East Nashville Duo Truehearts Hit on All Cylinders in “Songs for Spike” (ALBUM REVIEW)

There’s just something about 2019 that makes this the year of Americana duos, especially male-female tandems and partners-for-life couples. Already we’ve had releases from Mandolin Orange, Shovels & Rope, Silver Lake 66, ESOEBO, and next week we’ll be hearing from Bruce Robison and Kelly Willis and, at long last, Buddy and Julie Miller. (probably missed some in that list  too). Each of these duos certainly have their merits, and the bigger names may cause some to pay less attention to duos like the Truehearts. Do not fall into that trap. Songs for Spike runs the gamut from raw to visceral to glorious and even tender. No two tracks sound alike. The use of guest musicians to change up the sound is brilliant. Producer-guitarist Dave Coleman brings his A game as usual. In short, this is a killer album

Steve McWilliams and Debra Buonaccorsi are the Truehearts. They relocated to East Nashville from the DC/Baltimore area a few years ago as the Hummingbyrds and released a terrific, but largely under the radar album called Purgatory Emporium. Songs for Spike is their first under their new moniker and it’s an auspicious beginning. Debra sings, plays acoustic guitar and keyboards while Steve handles acoustic and electric leads along with Coleman on baritone guitar. Brian Hinchliffe (bass) and Pete Pulkrabek (drums) hold down the rhythm section for cameos from Richard Bailey on banjo (Steeldrivers) and Paul Niehaus on pedal steel (Calexico).
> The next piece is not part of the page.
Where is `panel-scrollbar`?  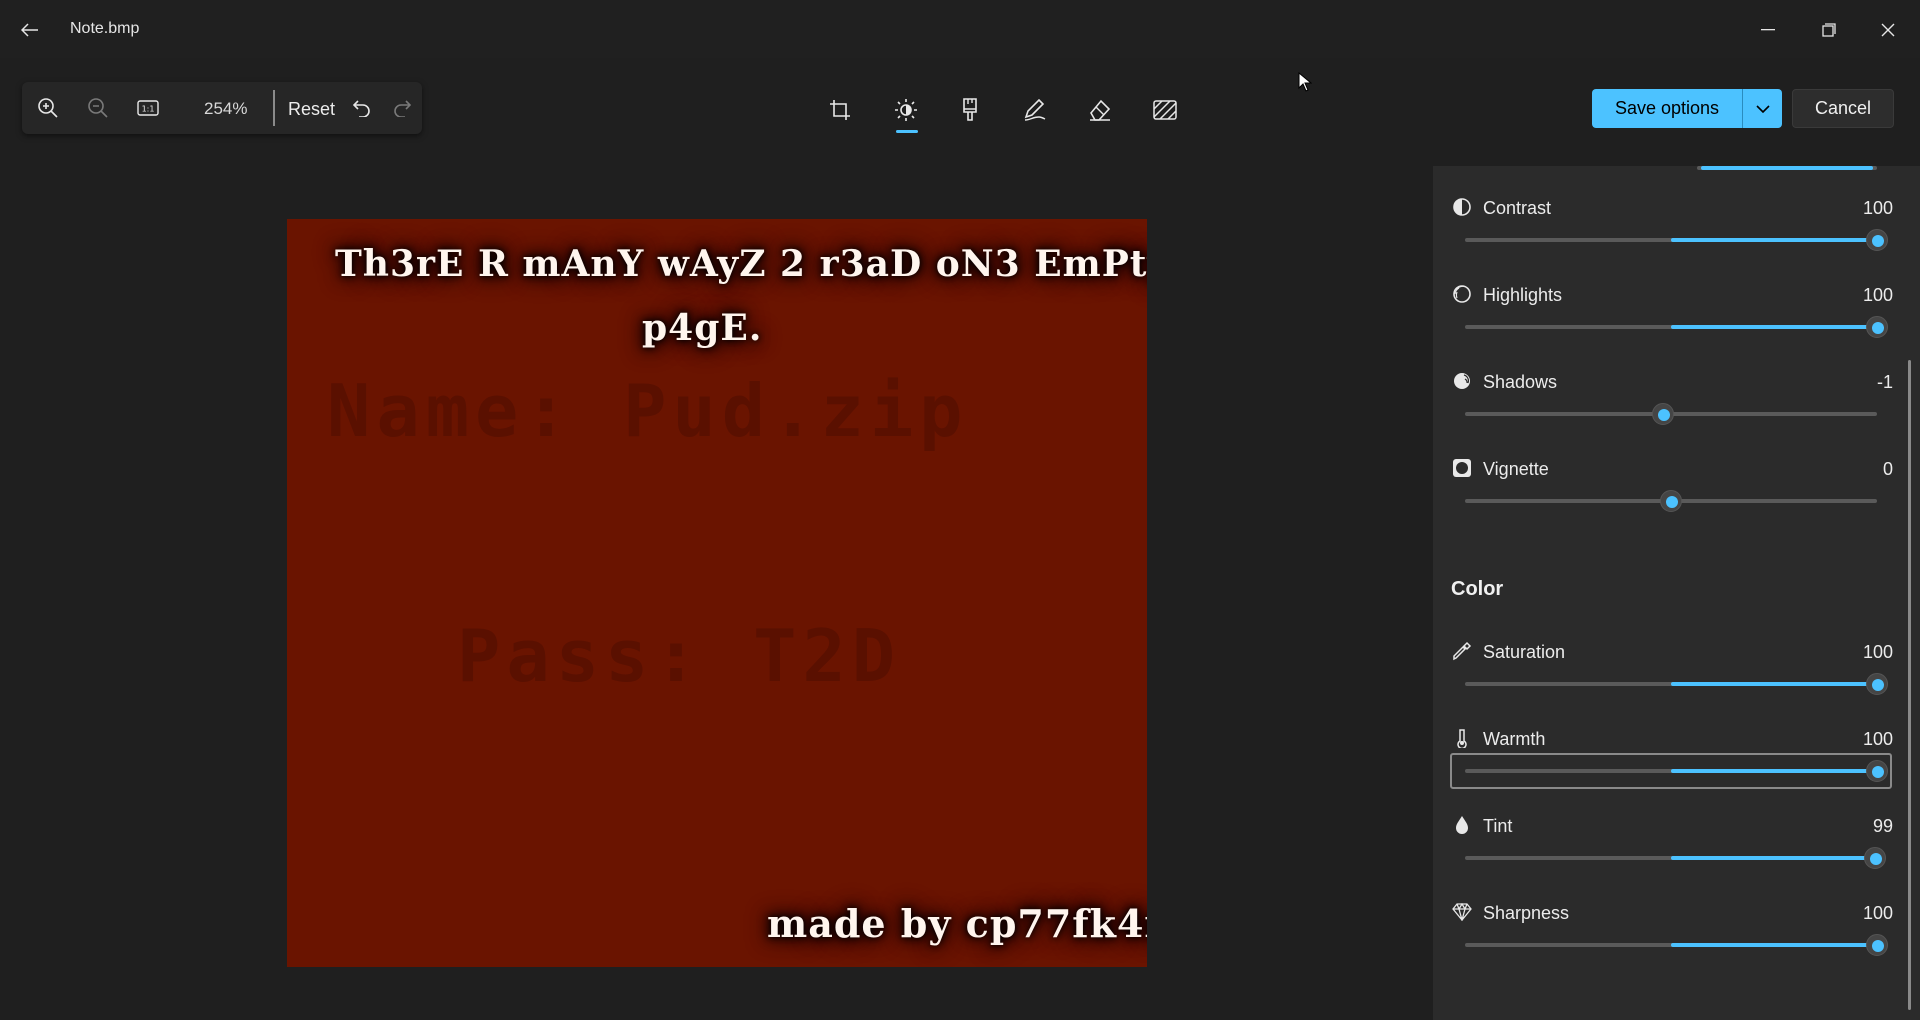 panel-scrollbar is located at coordinates (1910, 685).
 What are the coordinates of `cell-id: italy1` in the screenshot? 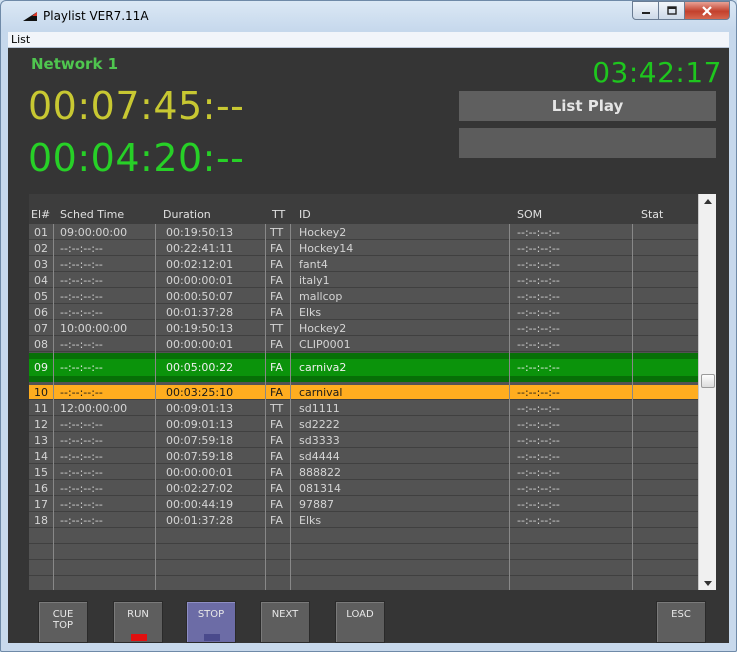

The opening “Won’t It Be Something” features a two-piece horn section for a blaring, exuberant sound that never reappears. “Sunshine and Violets,” like the former, has glorious choruses though and maintains the high energy of the former. Then comes the album’s centerpiece, driven by Bailey’s banjo, “PFC Frankie Walker,” with his nickname “Spike.” Its up-tempo minor key groove is the backdrop for a World War 11 story where the character Steve’s mother was 15 and Frankie was 18. He shipped out, went ashore on D-Day+1 and was killed two months later. This, like several others, perhaps threading as the theme of the album – dealing with the cards you’re dealt in life.

”Manzelle Marie” carries that Bo Diddley beat with another ebullient chorus.  “Hey Hey” has an infectious reggae beat that keeps the song rolling steadily along until the chorus (Wow! they are good with those) rocks into another gear.  “Let It Sing” is an ethereal folk song leading into “52nd Street” that rocks and shakes you with its jangling guitars. Hints of Petty, McMurtry…whatever it’s down and dirty and feels good.  “Late July” features a memorable guitar pattern and offers some calm as does the piano ballad “Goodbye,” with Debra in the lead, giving the album its tender farewell.

This is as eclectic as any album can get but somehow it all hangs together because it’s so well thought out, arranged, and brilliantly executed. It’s not just a harmonious blending of voices; it’s that and the blending of so many styles that hit on a wide range of emotions too. Other bigger name duos will undoubtedly earn coveted awards, but the Truehearts are likely more deserving. This album is several cuts above the rest.